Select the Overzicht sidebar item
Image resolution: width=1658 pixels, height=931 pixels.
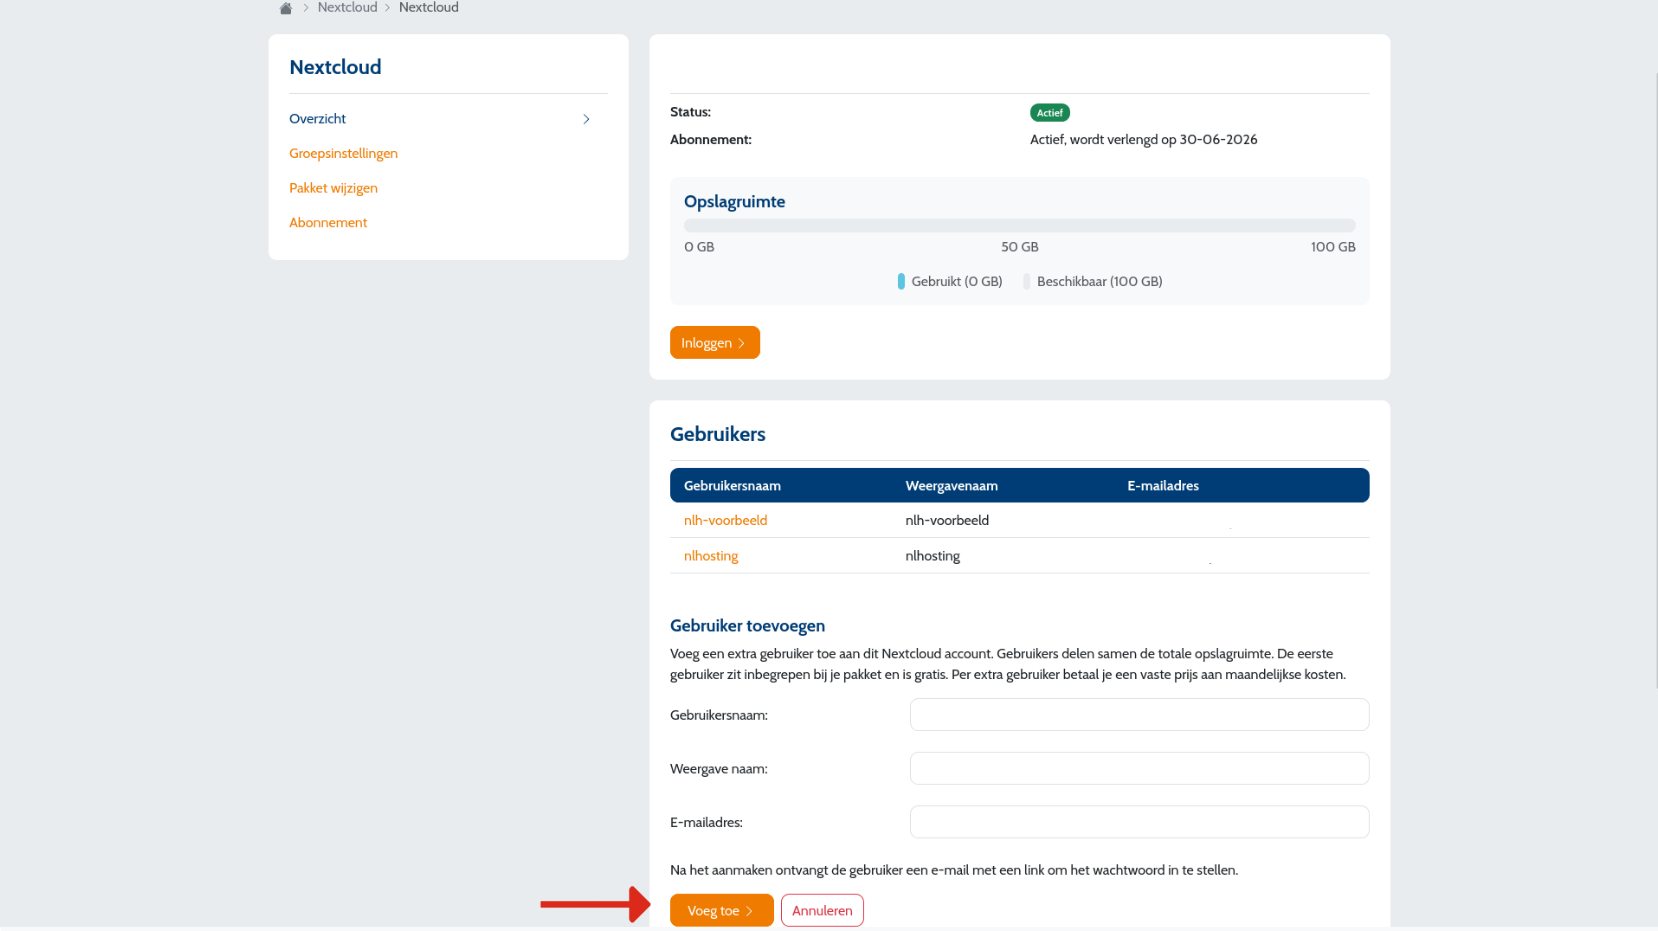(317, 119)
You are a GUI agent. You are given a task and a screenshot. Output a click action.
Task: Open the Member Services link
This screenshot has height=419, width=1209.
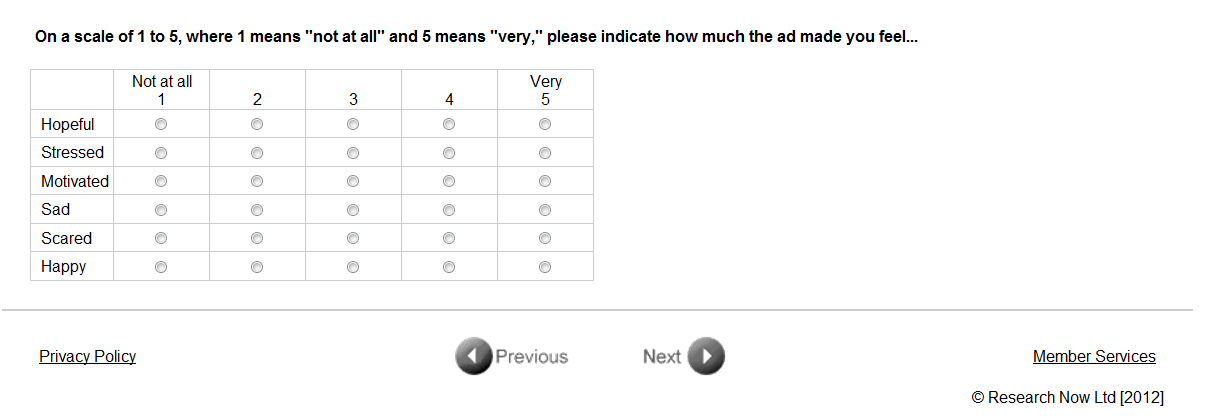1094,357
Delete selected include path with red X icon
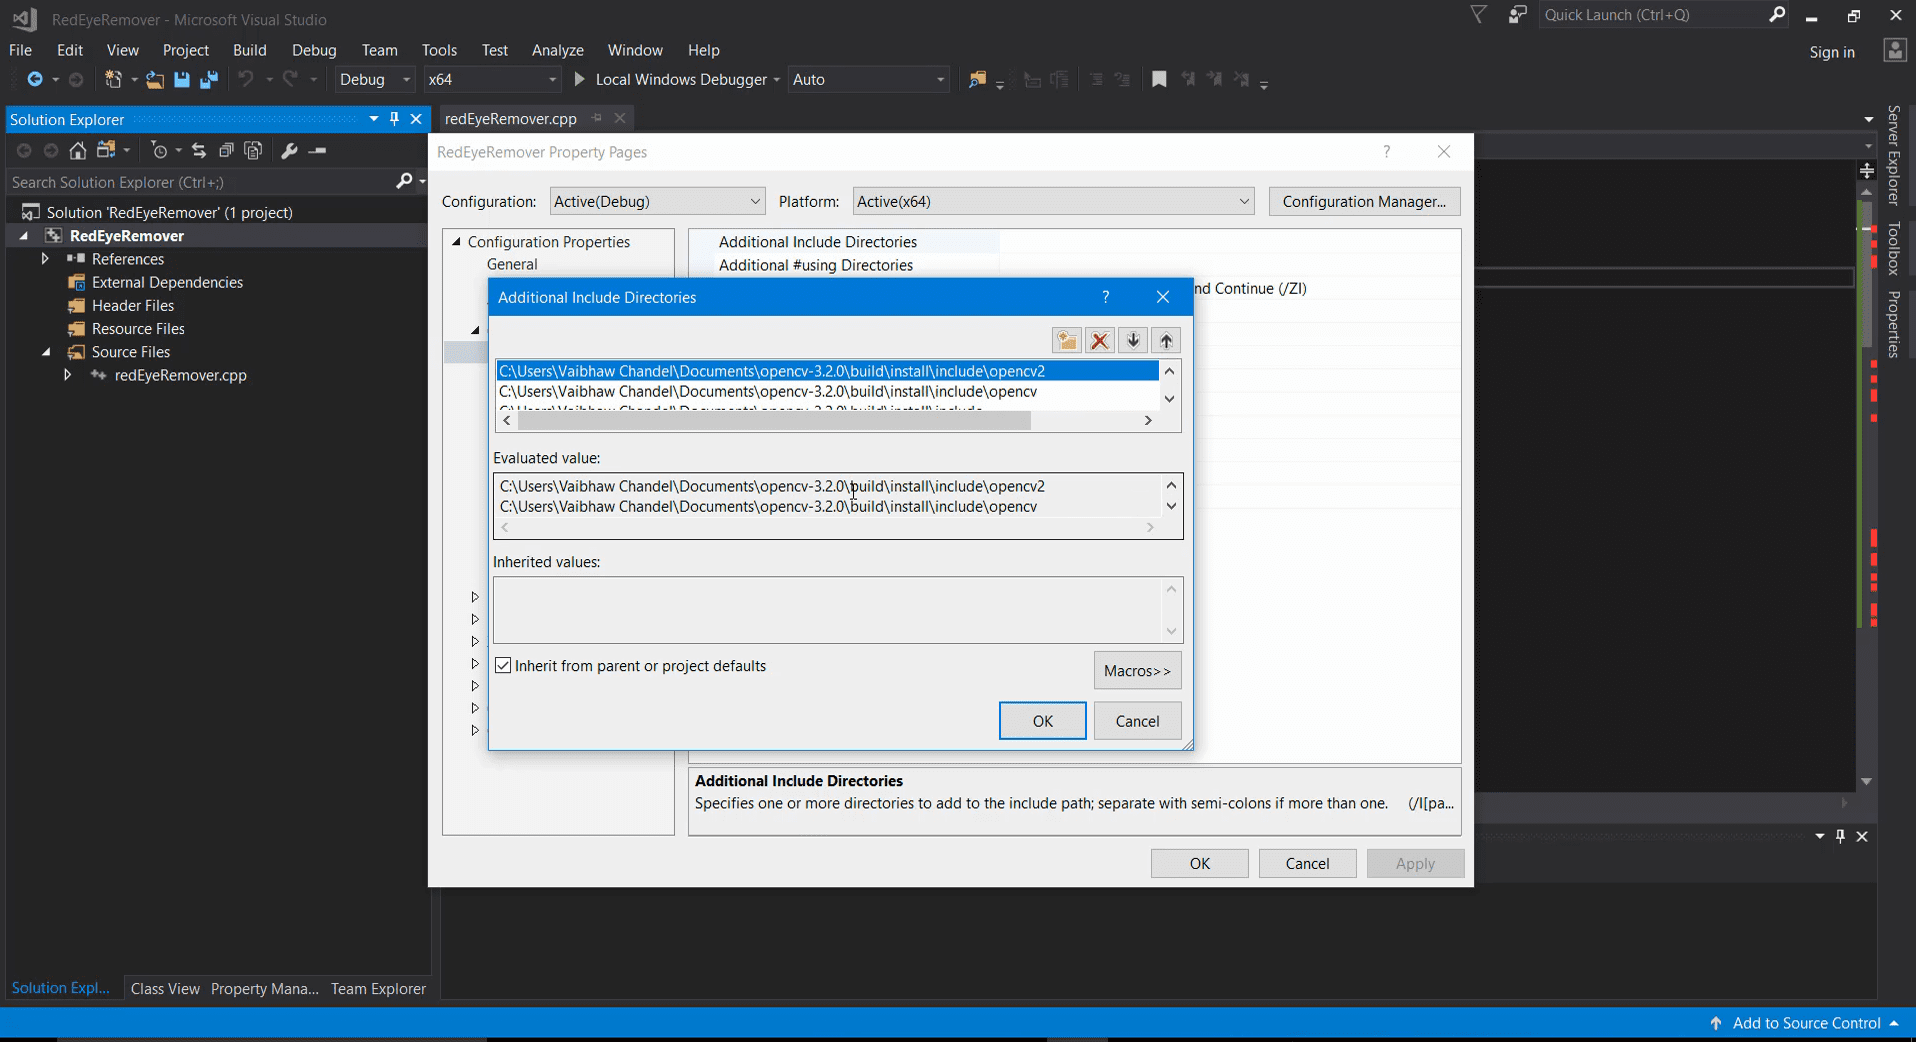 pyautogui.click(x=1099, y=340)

+---+

- WHAT IS REQUIRED
Reproduce the text of every item above word for word, in order, and leave the pictures out.

- TASK SOLUTION
Select the Overzicht sidebar item
Image resolution: width=1658 pixels, height=931 pixels.
(317, 119)
You are a GUI agent. You are given a task and a screenshot. Output a click action.
Task: Open the Member Services link
This screenshot has height=419, width=1209.
1094,357
Delete selected include path with red X icon
 pyautogui.click(x=1099, y=340)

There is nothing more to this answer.